Portrait of the artist behind glass, the pattern of breakage from a single point of impact splintering her face. Now I know what I saw there. And it is very hard to say.
VI. Dark Waves
Rose Mandel, Untitled, photographs, 1957–1972
It began with a woman, her face turned away, obscured by shadow. Now, nothing is in focus. The blurred gesture becomes the focal point, or there is no focal point, no figure. There is nowhere to rest the eye. Froth, caught midair. Sharp, dark waves.
It began with reflection, shadow, the figure of a woman. Now all is roiling water, exquisite turbulence, disembodied. With the layers stripped away, her light is sharper, the blacks blacker.
It began with a woman and her husband, far from home. The husband, a distant figure who often looked at her with contempt (when he would look at me at all).

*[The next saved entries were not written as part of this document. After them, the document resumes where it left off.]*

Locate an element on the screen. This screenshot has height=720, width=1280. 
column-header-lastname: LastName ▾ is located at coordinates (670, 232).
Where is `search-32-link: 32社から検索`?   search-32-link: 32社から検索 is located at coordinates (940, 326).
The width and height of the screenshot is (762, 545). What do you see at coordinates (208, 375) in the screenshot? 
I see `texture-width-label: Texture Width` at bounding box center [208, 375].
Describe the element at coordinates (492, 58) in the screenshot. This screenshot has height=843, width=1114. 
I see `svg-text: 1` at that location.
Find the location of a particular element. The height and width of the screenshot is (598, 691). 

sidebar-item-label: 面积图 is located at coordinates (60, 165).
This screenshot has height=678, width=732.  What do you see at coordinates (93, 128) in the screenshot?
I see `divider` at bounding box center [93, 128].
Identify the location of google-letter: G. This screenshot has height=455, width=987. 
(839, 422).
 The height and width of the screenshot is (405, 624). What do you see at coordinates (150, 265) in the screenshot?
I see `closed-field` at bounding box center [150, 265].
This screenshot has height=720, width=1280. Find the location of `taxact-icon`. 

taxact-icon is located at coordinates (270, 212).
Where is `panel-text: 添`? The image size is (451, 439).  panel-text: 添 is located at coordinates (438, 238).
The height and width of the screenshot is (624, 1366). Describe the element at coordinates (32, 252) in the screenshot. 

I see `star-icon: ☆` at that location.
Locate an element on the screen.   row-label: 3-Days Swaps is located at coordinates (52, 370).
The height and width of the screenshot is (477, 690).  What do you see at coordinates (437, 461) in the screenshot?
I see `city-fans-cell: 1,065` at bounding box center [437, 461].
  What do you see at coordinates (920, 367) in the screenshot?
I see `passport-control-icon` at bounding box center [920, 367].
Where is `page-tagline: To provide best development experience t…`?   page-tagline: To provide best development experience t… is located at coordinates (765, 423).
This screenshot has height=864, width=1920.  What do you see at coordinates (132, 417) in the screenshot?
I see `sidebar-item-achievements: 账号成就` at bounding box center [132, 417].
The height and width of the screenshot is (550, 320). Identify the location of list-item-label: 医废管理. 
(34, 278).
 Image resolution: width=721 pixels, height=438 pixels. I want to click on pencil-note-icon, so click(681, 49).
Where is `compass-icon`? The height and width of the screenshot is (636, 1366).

The light on those short winter days was pale, blue-tinted. She thought of leaving while he was at work, but she was afraid.
It began with photographs and a way of looking. Learning how to view the world through the lens of a camera saved her life, but she couldn’t yet see what she was looking at.
A wave just crashing or having just receded, bubbles glowing on the fractal shoreline. Faint lines and divots in wet sand, and a single rock dug in, nearly buried by the tide’s force, casts a shadow eastward. By the slant of the light, it must be late afternoon on the California coast, golden hour. The rock looks like an ombligo, belly’s indent, former point of connection. Sensual yet disconnected, it cannot be traced back to its origin. It is as irreversible as metaphor, illogical as memory.
When we finally came home to San Francisco, it was late afternoon, golden hour. I wept to see that warm light, the sun sparkling on the waves.
By the 1960’s, Rose’s photographs verge on pure abstraction. As it was then in the world, there is discord and near dissolution.
It took me two more years before I could finally leave him. I was afraid. There is more I won’t say.
Rose stopped taking photographs. She told her friends she stopped so she could take care of Arthur, who was ailing. Her friend said, “I think at some point she quit because it was easier for her not to photograph and to totally devote herself to him.”
Now there is no figure, no landscape, or the landscape becomes her body, the roil of waves in her mind. She is always looking and the looking matters, but there is nowhere to rest the eye in all these layers of blurs and burrs, thorns and fissures. What does she see? A bleary edge, a waveform caught in motion. Flux and spray dissolved, writing on water.
Reference note: My essay includes research and quotations from The Errand of the Eye: Photographs By Rose Mandel by Susan Ehrens and Julian Cox (Fine Arts Museums of San Francisco and Delmonico Books, Prestel, 2013). The Emily Dickinson poem first appeared in Poems by Emily Dickinson, edited by Mabel Loomis Todd and Thomas Wentworth Higginson (Roberts Brothers,1890).